= William Alfred Tilleke =

Ceylonese-Siamese lawyer (1860–1918)

William Alfred Goone-Tilleke (1860–1918) was a Ceylonese-Siamese lawyer, entrepreneur and aristocrat. He was the founder of the law firm Tilleke & Gibbins, a Privy Council of Thailand and second Attorney General of Siam (1912–1917). In Siam he was also known as Phraya Attakarnprasiddhi (พระยาอรรถการประสิทธิ ).

==Early life==
Born to a well-known Sinhalese family, William Alfred Goone-Tilleke was the son of Moses Goonetilleke of Kandy, Chief Mudaliyar and justice of the peace for the Central Province of Ceylon. He was educated at St Thomas' College and at University of Calcutta. Having been called to the bar in Ceylon, he started a practice in Kandy and was also elected to the Kandy Municipal Council in 1885. He thereafter served as a magistrate of the Municipal Court.

==Siam==
In 1890, Tilleke came to Siam and started a new practice. In 1894, Tilleke gained recognition when he, together with Siamese lawyer Luang Damrong Thammasan, successfully defended Phra Yot Muang Khwang, a Siamese provincial governor, who had been accused of murdering a French military officer in the aftermath of the Franco-Siamese conflict of 1893. In the face of colonial pressure by the French and before a French Court conducted in Thailand, Tilleke defended Phra Yot with exonerating evidence. All seven judges returned a "not guilty" verdict. In 1897 he worked for the Attorney General's Office of Siam. At the same time, he was involved in the development of the country, investing in railway, rubber, and manufacturing companies. He owned the Bagan Rubber Company, active in the Malay sultanate of Kelantan, a vassal state of Siam until 1909.

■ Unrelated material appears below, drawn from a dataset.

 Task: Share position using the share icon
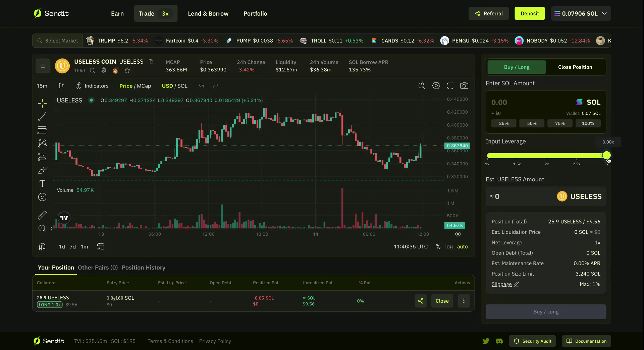[x=421, y=301]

In 1902, he formed the firm Tilleke & Gibbins in partnership with Ralph Gibbins, an Englishman who became a legal adviser in the Siamese Ministry of Justice, before serving as a judge on the International Court in 1916. With G. W. Ward, he started The Siam Observer, the first English-language daily newspaper in Siam. Tilleke was a foreign legal advisor to King Chulalongkorn (Rama V). He was involved in the drafting of the 1908 Penal Code of Siam. Tilleke adopted Siamese citizenship in 1910, relinquishing his British passport. After having served as acting attorney general, Tilleke held the position of Attorney General of Siam from 1912 until his death in 1917. For his services, Tilleke was bestowed the Thai noble title Maha Ammat Tho Phraya Attakarn Prasiddhi by the Siamese King.

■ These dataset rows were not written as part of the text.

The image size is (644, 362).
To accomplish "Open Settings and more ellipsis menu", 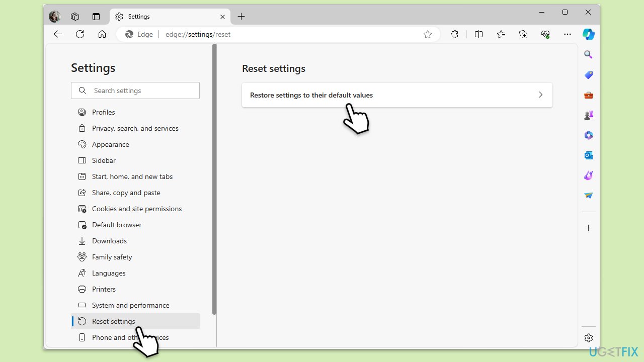I will pos(568,34).
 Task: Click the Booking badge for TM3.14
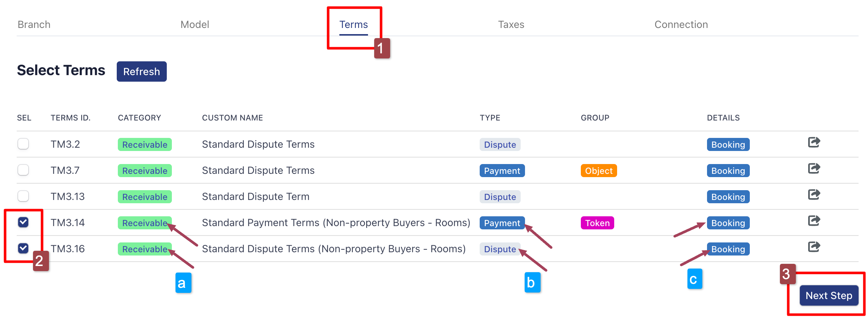(x=728, y=223)
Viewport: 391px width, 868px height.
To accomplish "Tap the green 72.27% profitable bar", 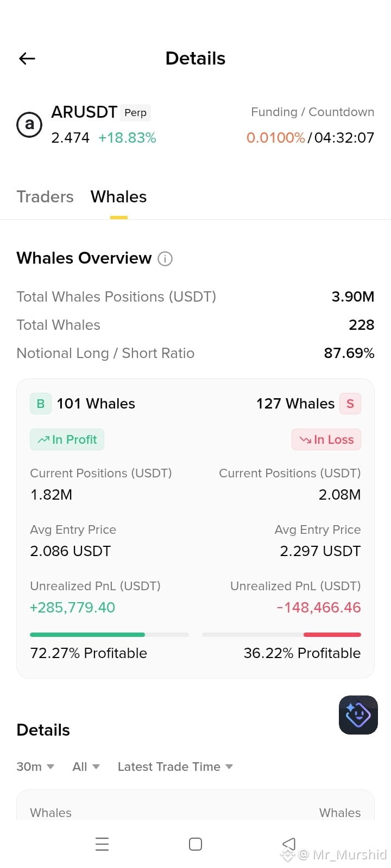I will [x=109, y=635].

His brothers were A. F. G. Tilleke (Phya Singhol), Assistant Harbour Master of Siam, and Dr. R. E. G. Tillek (Phya Viraj Vejjakich), king's physician, and head of the Vajira Hospital in Dusit District. His nephew, R. F. G. Tilleke, was editor of The Bangkok Times. Goone-Tilleke's children changed their family name to Kunadilok (or Khuna-dilok; คุณะดิลก, originally romanized as Guna Tilaka by King Vajiravudh of Siam.) His son Daeng was a fighter for the Free Thai Movement during World War II. Tilleke's daughter Lekha was appointed to the Senate in 1949 as the joint-first woman Senator in Thailand, and married Khuang Aphaiwong who was prime minister of Thailand for three terms between 1944 and 1948 and leader of the Democrat Party of Thailand.